Organizations Need Not Directly Use ICSs to Face Risks
ICS risk can arise from both direct and indirect use of industrial control systems. Organizations may be dependent on organizations using ICSs without even realizing it.
Consider a hypothetical manufacturing supplier dependent on an industrial machine to produce and ship business-critical supplies. Unexpectedly, the ICS controlling that machine is attacked, rendering it inoperable. Through potentially several degrees of separation, organizations depending on this supplier stop receiving supplies for as long as the supplier’s machinery is down and out. Similar scenarios have played out in reality – the Colonial Pipeline attack caused fuel shortages that disrupted business on the east coast of the U.S. for extended periods of time. Here are some of the potential third-party risks associated with an attack on industrial control systems:
Supply Chain Disruptions
The simple times are over. Organizations are now part of a massive and intricate network of supply chains. If one link in this supply chain is ICS-reliant, it could present the potential for delays, service interruptions, and contract breaches across the supply chain.

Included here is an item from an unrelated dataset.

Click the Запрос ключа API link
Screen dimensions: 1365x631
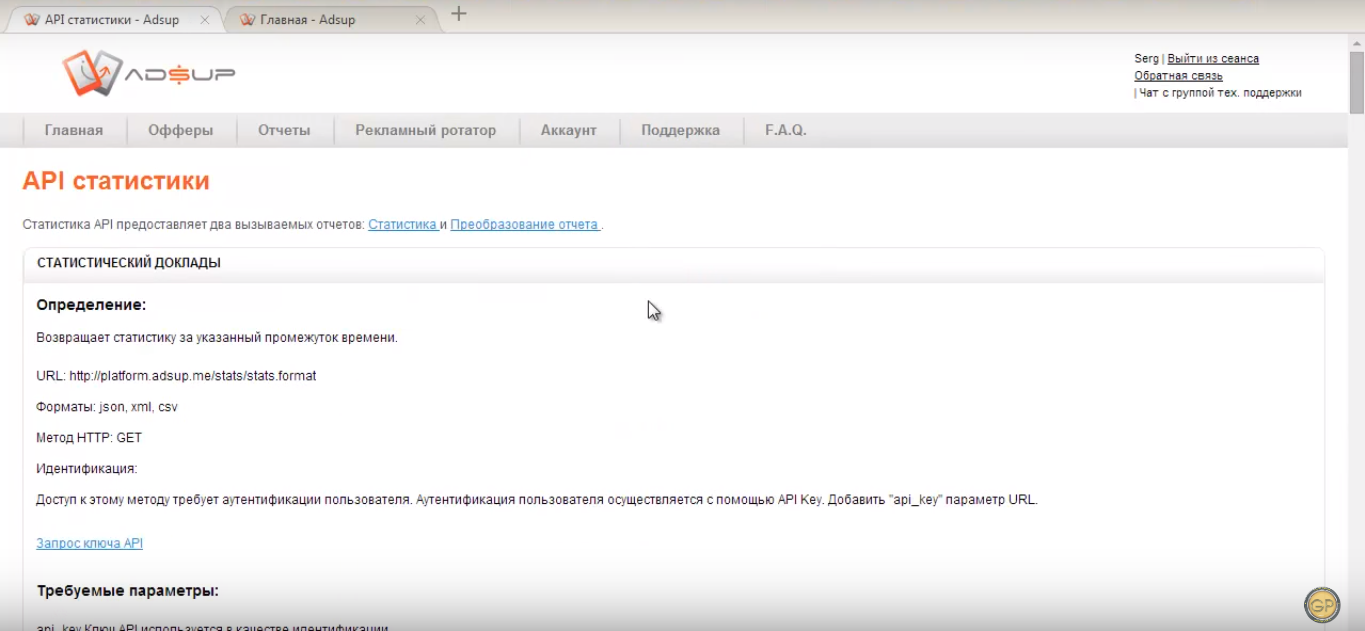click(89, 542)
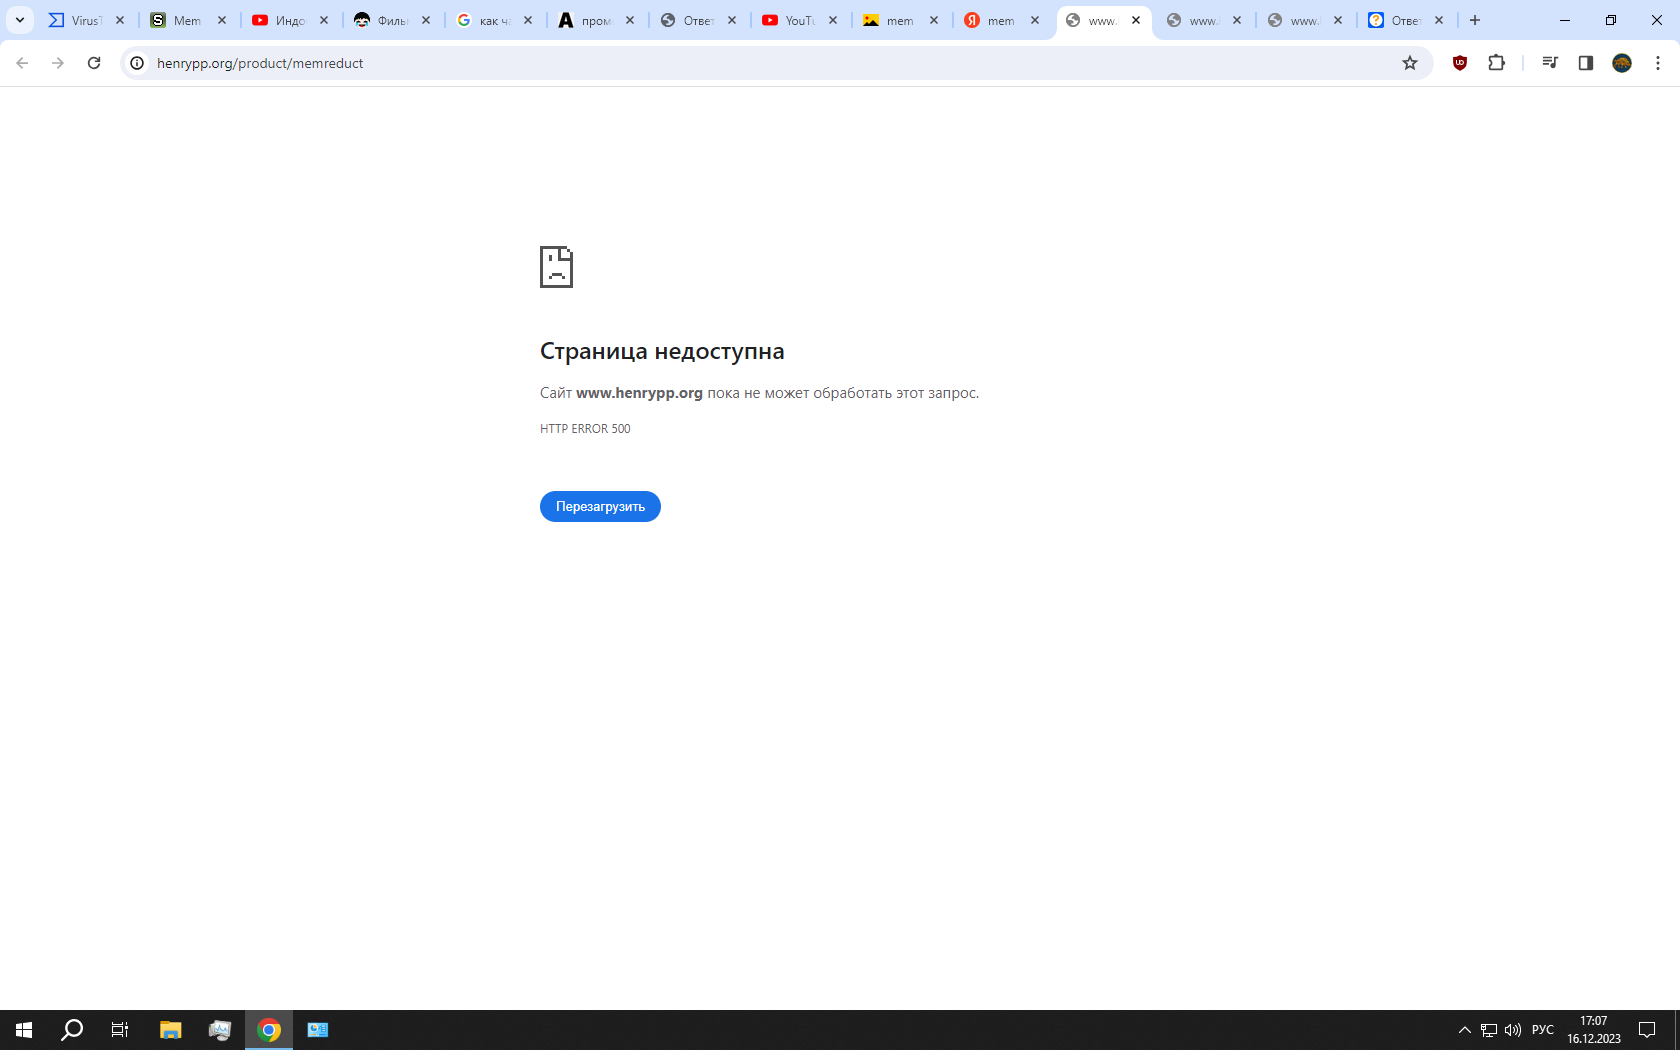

A natural continuation of the above risk, delays and other factors inducing business disruption could potentially inflict financial loss. Organizations dependent on ICS-reliant partners could find themselves waiting on deliveries for extended periods of time if their partner’s ICSs are attacked.

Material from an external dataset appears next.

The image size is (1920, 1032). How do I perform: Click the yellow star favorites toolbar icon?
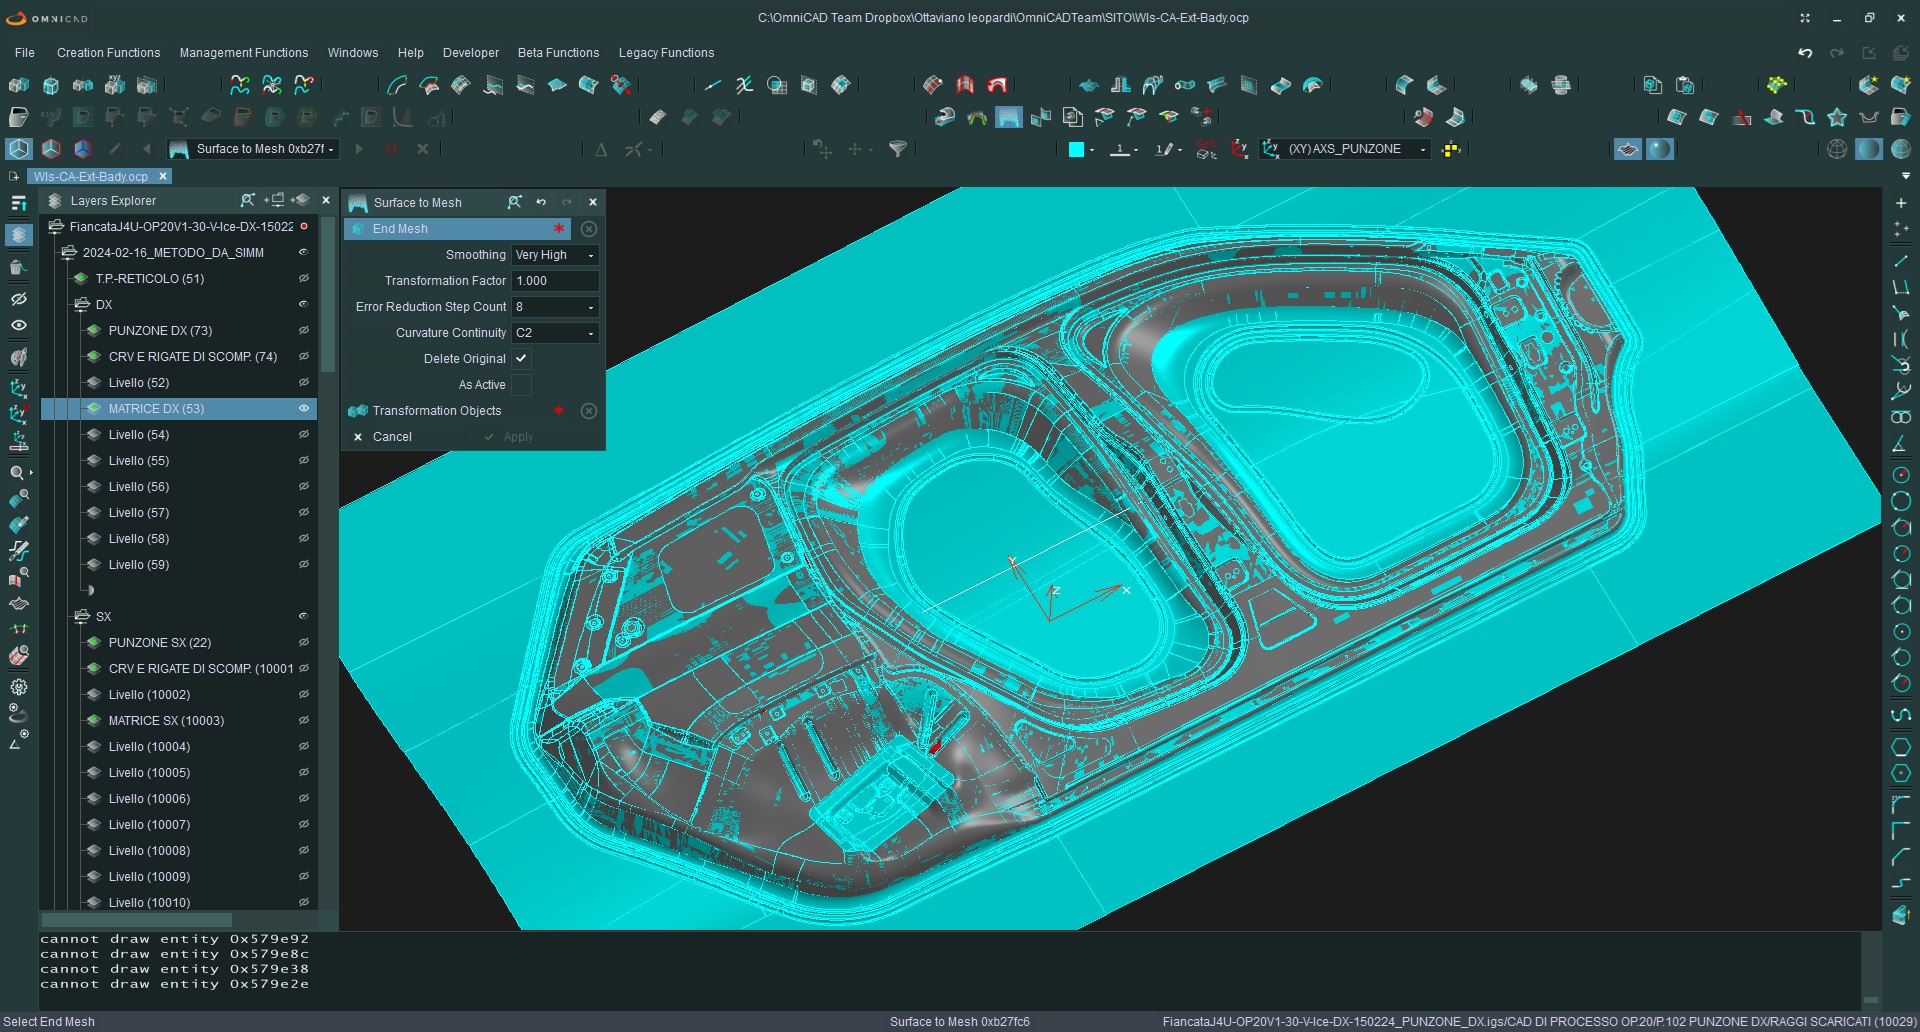(x=1837, y=117)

Collateral Reputation Damage
Having a business association with a compromised organization, even indirectly, could potentially raise concerns and questions about one’s own security practices and ability to consistently provide goods or services.
ICS Manufacturers Face Unique Risks
Widespread Targeting of Vulnerable ICSs
If an ICS manufacturer deploys vulnerable industrial control systems, it could potentially result in widespread attacks targeting the same ICS after one is found vulnerable. Similar to a typical IT scenario, once a software vulnerability hits the news as known and exploited, attackers tend to scan the internet and attack other instances en masse. For this reason, launching one vulnerable ICS could potentially result in countless attacks impacting many users of that model.
If this happens, the manufacturer could potentially face backlash and suffer financial loss. This is why it’s critical for ICS manufacturers to adopt secure-by-design principles to deploy secure technology in the first place.
The Vital Need for ICS Visibility
Without a clear view of exposed industrial control systems, organizations are navigating their digital security blindfolded. This is unfortunate given the critical role ICSs play in our society.
Mapping your Digital Landscape
To safeguard against these risks, organizations need to map their digital footprint. This isn’t limited to internal systems but extends to partners, suppliers, and other entities they’re connected with. Without a holistic view, addressing exposure — especially ICS exposure — remains a complicated effort.
Today’s risks may not be tomorrow’s risks. That’s why it’s paramount to continuously monitor your — and your third-parties’ — environments. Solutions that offer a continuous view can provide an edge in this respect.
Cyber Risk Benchmarking
Benchmarking is vital if organizations are to effectively manage ICS risk. Organizations must benchmark their security performance against their peers to ensure their risk tolerance is within accepted boundaries. By benchmarking against industry standards, organizations can refine their security strategies and measurably reduce their risk of experiencing a cybersecurity incident.
A Chance to Take Action
The revelations around ICS exposure are more than just a wake-up call; they’re an invitation to action. While understanding the associated risks is a significant first step, the next logical move is obtaining visibility into these systems and potential exposures across your digital ecosystem. Embracing solutions that offer a clear view of the digital landscape isn’t just a security imperative; it’s a strategic investment into a resilient and trustworthy future.